Lamentável: a vantagem competitiva oferecida pela racionalidade em vez de pacificar os instintos só os exacerba. Em termos concretos significa que a busca da paz genuína, compreende um esforço ostensivo dos envolvidos para retirar da pauta dos contenciosos todos os ingredientes capazes de fomentar o fervor religioso ou a ferocidade confessional.

Em outras palavras: é preciso tirar Deus da arena política. Há indícios de que isto está acontecendo na Europa – prova de que o Velho Mundo ainda é uma referência – porém na Ásia e na África religião é dinamite pura. No mitológico Novo Mundo, sempre associado à imagem de liberdade, a religião foi imposta a ferro e fogo. Na parte setentrional do continente, mais de cinco séculos depois da chegada de Colombo, encontramos uma situação não muito diferente daquela que existia em 1492, quando a Espanha expulsava os mouros e os judeus do seu território.

Hoje nos EUA (segundo a Economist de 16/8, p.35) cerca de 90% dos cidadãos declaram-se religiosos, 63% acreditam que a Bíblia é a palavra divina e que religiosidade é prova de bom caráter. Apenas 42% dos norte-americanos afirmam que votariam num agnóstico ou ateu para a Presidência enquanto 56% votariam num homossexual e 93% aceitariam um negro.

*Instruções de trabalho:*
A – Transcreva o trecho do texto sobre religião e política que começa em "Lamentável: a vantagem" e termina em "a ferocidade confessional.".
B – Segundo o texto sobre religião e política, que porcentagem dos norte-americanos afirma que votaria num agnóstico ou ateu para a Presidência?
C – Liste todas as porcentagens mencionadas no texto sobre religião e política.
Use somente o documento como fonte.

*Seção de dados:*
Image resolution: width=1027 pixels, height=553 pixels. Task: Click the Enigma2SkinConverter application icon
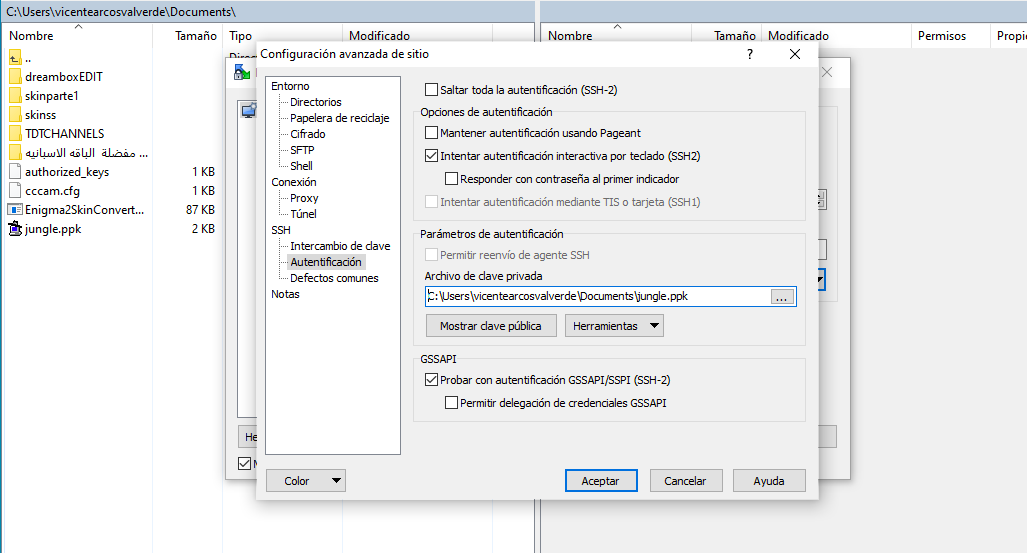tap(14, 210)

*Respostas esperadas:*
A –
Lamentável: a vantagem competitiva oferecida pela racionalidade em vez de pacificar os instintos só os exacerba. Em termos concretos significa que a busca da paz genuína, compreende um esforço ostensivo dos envolvidos para retirar da pauta dos contenciosos todos os ingredientes capazes de fomentar o fervor religioso ou a ferocidade confessional.

B – 42%.

C – 90%, 63%, 42%, 56%, 93%